• **Instructions to follow**: Lines below that hold the word "computer" must be copied in full.

• **Source material**:
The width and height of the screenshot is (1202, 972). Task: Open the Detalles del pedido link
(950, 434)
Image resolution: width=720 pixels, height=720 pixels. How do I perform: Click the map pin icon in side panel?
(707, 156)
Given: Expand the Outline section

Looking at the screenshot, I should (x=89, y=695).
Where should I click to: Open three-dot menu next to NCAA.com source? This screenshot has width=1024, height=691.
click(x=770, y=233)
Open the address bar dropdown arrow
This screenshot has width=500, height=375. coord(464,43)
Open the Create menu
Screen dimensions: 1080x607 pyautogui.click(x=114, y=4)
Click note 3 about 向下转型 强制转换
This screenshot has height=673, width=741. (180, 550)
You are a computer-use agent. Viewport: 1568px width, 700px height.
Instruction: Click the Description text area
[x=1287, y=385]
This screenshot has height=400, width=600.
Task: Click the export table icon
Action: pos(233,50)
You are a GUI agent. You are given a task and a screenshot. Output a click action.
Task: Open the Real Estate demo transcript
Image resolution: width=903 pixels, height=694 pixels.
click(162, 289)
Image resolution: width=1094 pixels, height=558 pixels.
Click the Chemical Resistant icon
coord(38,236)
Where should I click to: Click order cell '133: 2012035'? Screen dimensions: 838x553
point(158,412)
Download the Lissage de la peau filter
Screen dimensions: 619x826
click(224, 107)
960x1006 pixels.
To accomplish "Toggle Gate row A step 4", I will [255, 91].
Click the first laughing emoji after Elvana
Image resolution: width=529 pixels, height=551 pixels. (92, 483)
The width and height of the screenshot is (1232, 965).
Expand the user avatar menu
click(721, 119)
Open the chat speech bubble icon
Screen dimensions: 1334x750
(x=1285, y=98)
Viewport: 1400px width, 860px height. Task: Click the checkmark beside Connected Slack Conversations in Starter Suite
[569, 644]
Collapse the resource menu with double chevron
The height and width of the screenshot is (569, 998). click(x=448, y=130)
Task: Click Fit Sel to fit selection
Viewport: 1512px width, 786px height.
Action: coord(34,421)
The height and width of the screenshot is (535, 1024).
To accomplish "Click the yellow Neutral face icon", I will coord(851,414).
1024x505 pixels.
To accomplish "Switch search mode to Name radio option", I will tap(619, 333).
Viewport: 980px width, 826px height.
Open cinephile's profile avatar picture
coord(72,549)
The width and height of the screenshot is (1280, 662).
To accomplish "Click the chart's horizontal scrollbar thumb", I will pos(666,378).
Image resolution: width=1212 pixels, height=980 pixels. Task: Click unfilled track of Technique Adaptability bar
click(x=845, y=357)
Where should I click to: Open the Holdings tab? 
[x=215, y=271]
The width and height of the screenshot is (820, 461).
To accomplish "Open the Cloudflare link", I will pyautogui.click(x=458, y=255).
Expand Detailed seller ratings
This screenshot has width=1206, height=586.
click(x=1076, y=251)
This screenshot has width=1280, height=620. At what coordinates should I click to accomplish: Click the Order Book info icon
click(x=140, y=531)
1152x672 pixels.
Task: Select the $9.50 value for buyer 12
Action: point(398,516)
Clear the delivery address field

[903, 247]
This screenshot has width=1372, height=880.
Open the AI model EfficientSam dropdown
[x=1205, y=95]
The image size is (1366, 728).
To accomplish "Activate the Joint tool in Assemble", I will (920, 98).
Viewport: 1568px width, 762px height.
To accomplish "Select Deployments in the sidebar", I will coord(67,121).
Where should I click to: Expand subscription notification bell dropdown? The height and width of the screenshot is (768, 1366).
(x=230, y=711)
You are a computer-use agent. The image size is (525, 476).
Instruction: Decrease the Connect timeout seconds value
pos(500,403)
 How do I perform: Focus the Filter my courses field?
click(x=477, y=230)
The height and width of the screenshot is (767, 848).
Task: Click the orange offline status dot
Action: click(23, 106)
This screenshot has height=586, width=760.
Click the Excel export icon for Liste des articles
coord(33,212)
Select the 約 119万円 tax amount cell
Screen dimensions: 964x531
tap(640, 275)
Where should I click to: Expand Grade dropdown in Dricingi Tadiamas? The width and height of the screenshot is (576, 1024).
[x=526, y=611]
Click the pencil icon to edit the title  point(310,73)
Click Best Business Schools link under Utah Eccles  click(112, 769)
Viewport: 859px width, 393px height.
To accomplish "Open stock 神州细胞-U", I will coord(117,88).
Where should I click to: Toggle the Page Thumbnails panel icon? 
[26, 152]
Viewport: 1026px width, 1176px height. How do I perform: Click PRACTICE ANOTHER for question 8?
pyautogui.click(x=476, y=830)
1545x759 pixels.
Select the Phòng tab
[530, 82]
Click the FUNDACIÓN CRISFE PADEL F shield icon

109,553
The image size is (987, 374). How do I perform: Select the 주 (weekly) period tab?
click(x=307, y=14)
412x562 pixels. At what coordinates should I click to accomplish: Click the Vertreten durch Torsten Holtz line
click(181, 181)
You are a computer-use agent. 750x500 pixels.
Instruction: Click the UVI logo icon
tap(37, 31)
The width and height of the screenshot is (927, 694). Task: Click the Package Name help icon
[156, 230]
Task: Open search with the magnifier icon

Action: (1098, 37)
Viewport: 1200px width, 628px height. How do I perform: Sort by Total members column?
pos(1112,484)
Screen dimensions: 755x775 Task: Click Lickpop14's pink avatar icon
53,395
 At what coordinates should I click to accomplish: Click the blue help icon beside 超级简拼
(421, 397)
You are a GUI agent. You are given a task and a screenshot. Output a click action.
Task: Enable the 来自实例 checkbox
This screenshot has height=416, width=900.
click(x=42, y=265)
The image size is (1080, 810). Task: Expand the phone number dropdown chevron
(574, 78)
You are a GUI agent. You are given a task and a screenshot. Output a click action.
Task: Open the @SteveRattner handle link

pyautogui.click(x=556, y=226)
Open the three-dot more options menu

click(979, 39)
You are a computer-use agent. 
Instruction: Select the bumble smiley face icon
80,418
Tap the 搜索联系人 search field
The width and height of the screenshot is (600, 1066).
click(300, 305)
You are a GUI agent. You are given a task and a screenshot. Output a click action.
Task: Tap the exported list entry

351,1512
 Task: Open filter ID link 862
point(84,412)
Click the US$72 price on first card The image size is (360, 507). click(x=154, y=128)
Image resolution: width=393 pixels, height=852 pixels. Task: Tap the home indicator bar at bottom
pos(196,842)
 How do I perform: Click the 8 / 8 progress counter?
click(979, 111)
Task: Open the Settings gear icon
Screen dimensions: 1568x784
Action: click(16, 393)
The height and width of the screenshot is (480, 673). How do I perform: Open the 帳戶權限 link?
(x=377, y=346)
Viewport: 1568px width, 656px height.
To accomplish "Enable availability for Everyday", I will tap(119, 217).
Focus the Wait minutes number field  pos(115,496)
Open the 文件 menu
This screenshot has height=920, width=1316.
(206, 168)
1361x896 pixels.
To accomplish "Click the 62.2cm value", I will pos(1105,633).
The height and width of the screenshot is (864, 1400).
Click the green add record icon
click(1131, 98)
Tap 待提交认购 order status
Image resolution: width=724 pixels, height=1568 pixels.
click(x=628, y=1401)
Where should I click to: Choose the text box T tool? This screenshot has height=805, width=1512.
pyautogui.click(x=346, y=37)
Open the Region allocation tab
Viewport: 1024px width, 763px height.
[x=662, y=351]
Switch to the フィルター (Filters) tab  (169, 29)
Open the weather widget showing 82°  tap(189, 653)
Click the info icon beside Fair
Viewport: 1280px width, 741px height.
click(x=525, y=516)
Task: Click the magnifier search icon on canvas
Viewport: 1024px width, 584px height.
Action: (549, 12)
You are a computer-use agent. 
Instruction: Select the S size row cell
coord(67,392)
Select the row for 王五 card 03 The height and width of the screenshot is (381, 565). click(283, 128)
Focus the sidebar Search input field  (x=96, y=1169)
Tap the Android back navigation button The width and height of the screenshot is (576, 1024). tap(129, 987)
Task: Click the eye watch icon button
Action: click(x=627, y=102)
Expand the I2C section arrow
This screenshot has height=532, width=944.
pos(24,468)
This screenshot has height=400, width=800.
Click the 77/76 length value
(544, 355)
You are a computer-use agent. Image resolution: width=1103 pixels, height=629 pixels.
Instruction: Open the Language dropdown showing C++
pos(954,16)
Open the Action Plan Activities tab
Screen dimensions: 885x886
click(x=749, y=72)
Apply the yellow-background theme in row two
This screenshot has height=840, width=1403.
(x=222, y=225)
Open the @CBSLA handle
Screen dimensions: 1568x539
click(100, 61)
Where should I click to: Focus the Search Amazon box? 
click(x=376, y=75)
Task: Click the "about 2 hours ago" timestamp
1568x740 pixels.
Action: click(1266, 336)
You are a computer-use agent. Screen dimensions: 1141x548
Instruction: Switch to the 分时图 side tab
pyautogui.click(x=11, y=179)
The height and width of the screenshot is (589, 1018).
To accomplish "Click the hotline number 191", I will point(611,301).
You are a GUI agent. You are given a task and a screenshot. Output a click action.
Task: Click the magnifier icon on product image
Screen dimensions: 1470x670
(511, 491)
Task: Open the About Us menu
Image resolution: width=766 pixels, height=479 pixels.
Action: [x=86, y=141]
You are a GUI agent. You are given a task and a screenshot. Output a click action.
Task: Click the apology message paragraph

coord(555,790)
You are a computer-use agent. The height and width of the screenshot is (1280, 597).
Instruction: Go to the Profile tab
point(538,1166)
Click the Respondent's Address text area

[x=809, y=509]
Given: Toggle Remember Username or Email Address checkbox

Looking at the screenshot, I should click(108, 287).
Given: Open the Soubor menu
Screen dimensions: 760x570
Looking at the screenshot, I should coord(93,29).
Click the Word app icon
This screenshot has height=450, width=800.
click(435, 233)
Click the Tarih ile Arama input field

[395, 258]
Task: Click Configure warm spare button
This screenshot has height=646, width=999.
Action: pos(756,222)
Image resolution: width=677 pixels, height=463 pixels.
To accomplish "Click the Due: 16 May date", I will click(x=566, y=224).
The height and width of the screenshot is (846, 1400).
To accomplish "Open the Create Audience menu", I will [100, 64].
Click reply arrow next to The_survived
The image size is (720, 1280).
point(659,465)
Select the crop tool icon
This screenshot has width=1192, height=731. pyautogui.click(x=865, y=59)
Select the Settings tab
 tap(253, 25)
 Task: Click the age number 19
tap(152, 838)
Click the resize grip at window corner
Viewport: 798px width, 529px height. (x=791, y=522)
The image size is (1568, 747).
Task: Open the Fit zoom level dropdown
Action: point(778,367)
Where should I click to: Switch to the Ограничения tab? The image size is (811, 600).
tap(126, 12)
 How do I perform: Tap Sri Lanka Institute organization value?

• **Exercise response**:
You are a computer-use agent. Viewport: 1568px width, 700px height.
You are a computer-use agent. The image size is (525, 476).
You are a computer-use agent. 750x500 pixels.
You are a computer-use agent. 
You are a computer-use agent. 
You are a computer-use agent. Image resolution: width=1103 pixels, height=629 pixels.
You are a computer-use agent. Screen dimensions: 1141x548
You are a computer-use agent. The height and width of the screenshot is (1280, 597).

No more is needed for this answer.